Développement local : un ressortissant de la diaspora transforme son village natal à Pita
S’inscrivant dans une dynamique de développement local portée par l’engagement citoyen, Elhadj Alhassane Touré Diallo, opérateur économique résidant au Portugal, a financé et inauguré une série d’infrastructures majeures dans ses localités d’origine, Sangaréyah et Massi (préfecture de Pita).
Lors d’un point de presse animé ce mercredi 21 janvier 2026 à Tobolon 2 (commune urbaine de Kagbélen), l’investisseur a exposé en détail ses réalisations visant à améliorer les conditions de vie et la gouvernance au cœur du Fouta-Djalon. Son bilan est impressionnant : une grande mosquée, 35 bâtiments d’habitation, 20 toilettes publiques, deux forages, ainsi que les blocs administratifs de la sous-préfecture, de la mairie, de la gendarmerie et du commissariat.

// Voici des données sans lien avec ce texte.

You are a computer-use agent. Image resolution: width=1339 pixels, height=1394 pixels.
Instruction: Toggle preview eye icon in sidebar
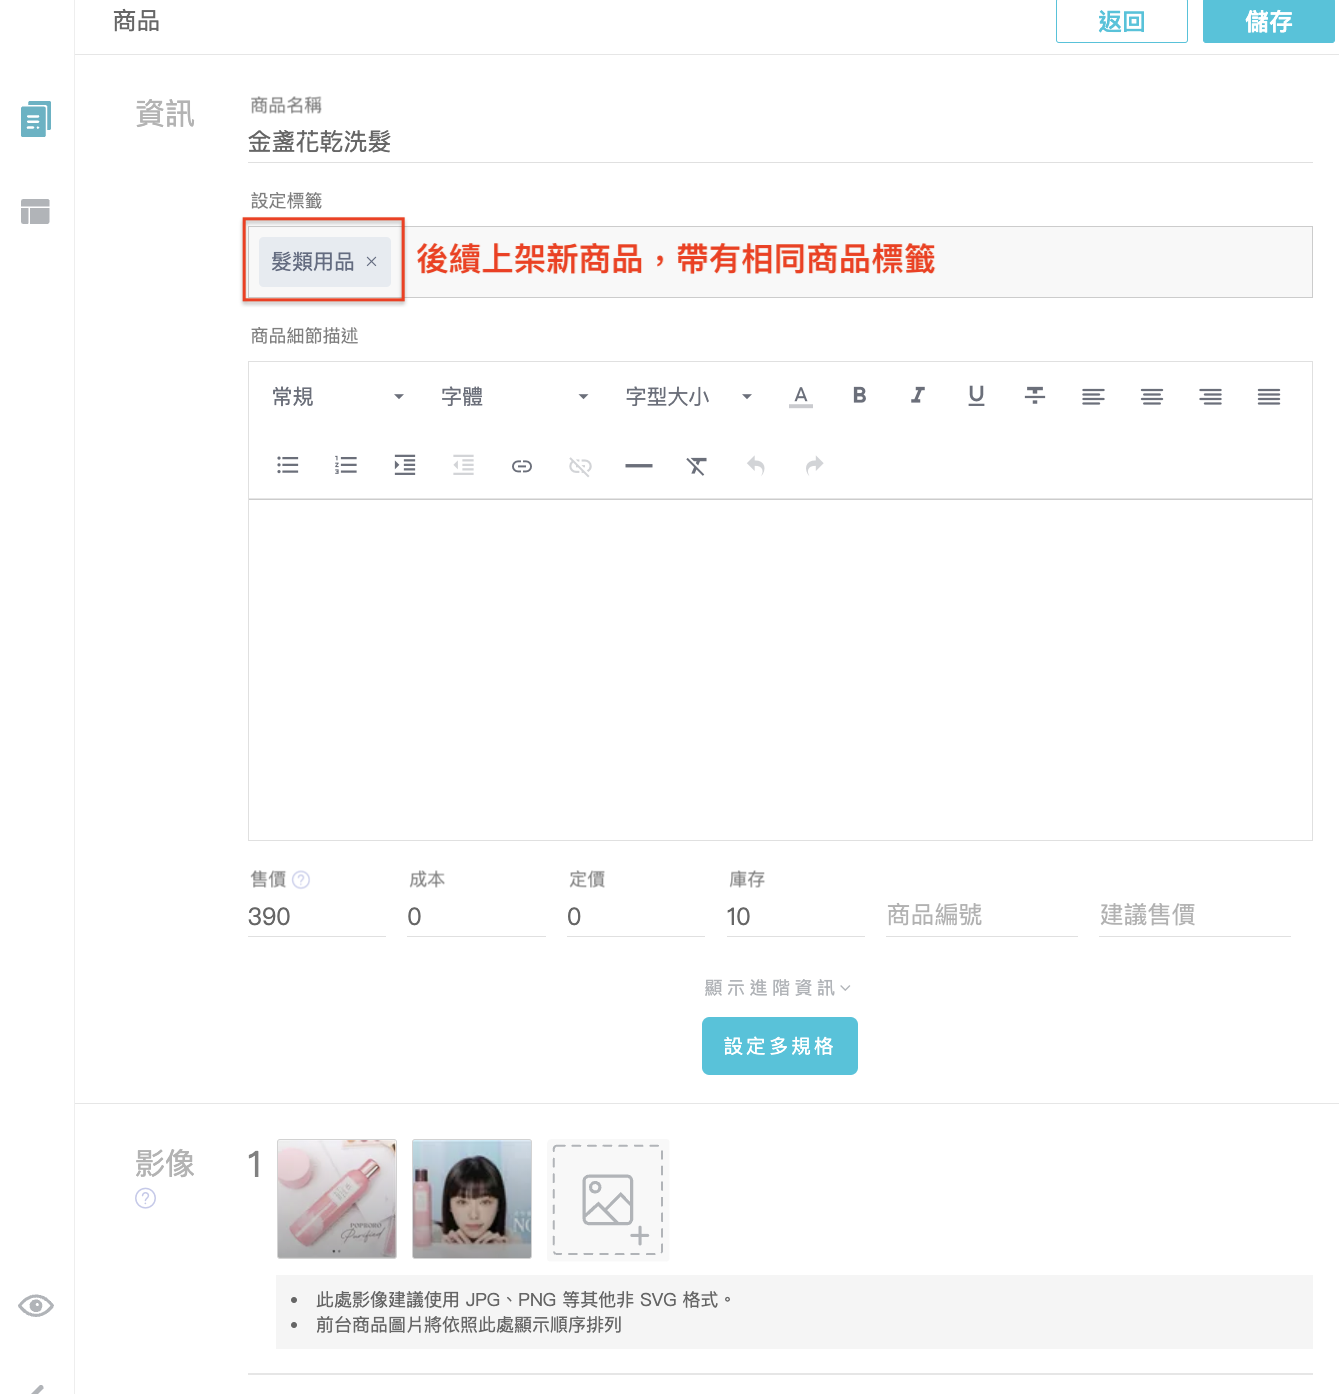point(36,1306)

Un engagement patriotique concret
M. Étienne Ouendeno, chef de protocole de l’entrepreneur, a pris la parole pour saluer ce parcours exemplaire :

« Nous sommes venus mettre en lumière les actions d’un fils du pays qui a refusé de rester spectateur depuis l’Europe. Il a choisi de répondre aux besoins de sa communauté. Aujourd’hui, tout est possible pour celui qui a la volonté et l’amour de sa patrie. Il a entièrement financé la construction d’une grande mosquée et de 35 bâtiments dans son village sur fonds propres. »

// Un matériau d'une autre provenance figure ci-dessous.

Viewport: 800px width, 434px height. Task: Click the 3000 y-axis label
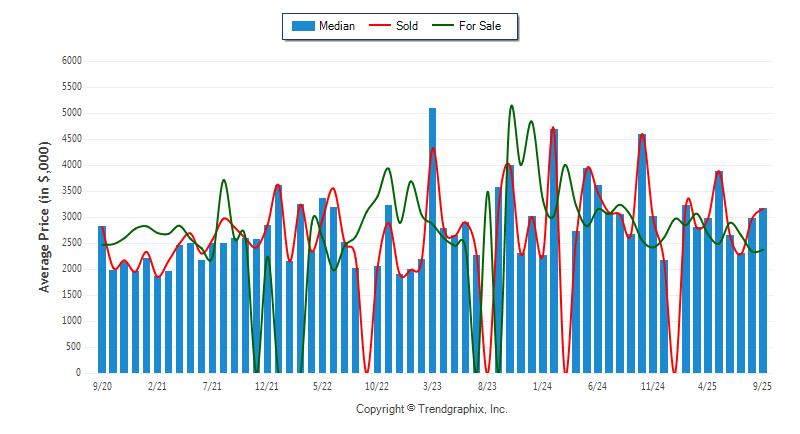tap(71, 217)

Au-delà de l’habitat, l’accent a été mis sur l’hygiène et l’accès aux services publics. « Nous avons construit 20 toilettes pour pallier les difficultés sanitaires en milieu rural. Suite au constat d’un manque criant d’eau potable, deux forages desservent désormais les domiciles. Plus encore, il a doté la sous-préfecture de Sangaréyah d’un bureau pour le sous-préfet, d’une mairie à étage, d’une gendarmerie et d’un commissariat. Ce sont des édifices qui relèvent normalement de l’État, mais il a tenu à les offrir par pur patriotisme », a précisé M. Ouendeno.

De la diaspora vers un retour définitif
Après ces actions à l’intérieur du pays, l’opérateur économique se tourne vers Conakry. À Tobolon, il érige actuellement un complexe scolaire de sept niveaux (R+6), un restaurant de cinq niveaux et deux immeubles résidentiels. « Il projette de quitter l’Europe pour s’installer définitivement ici. Son dévouement est un modèle », ajoute son chef de protocole.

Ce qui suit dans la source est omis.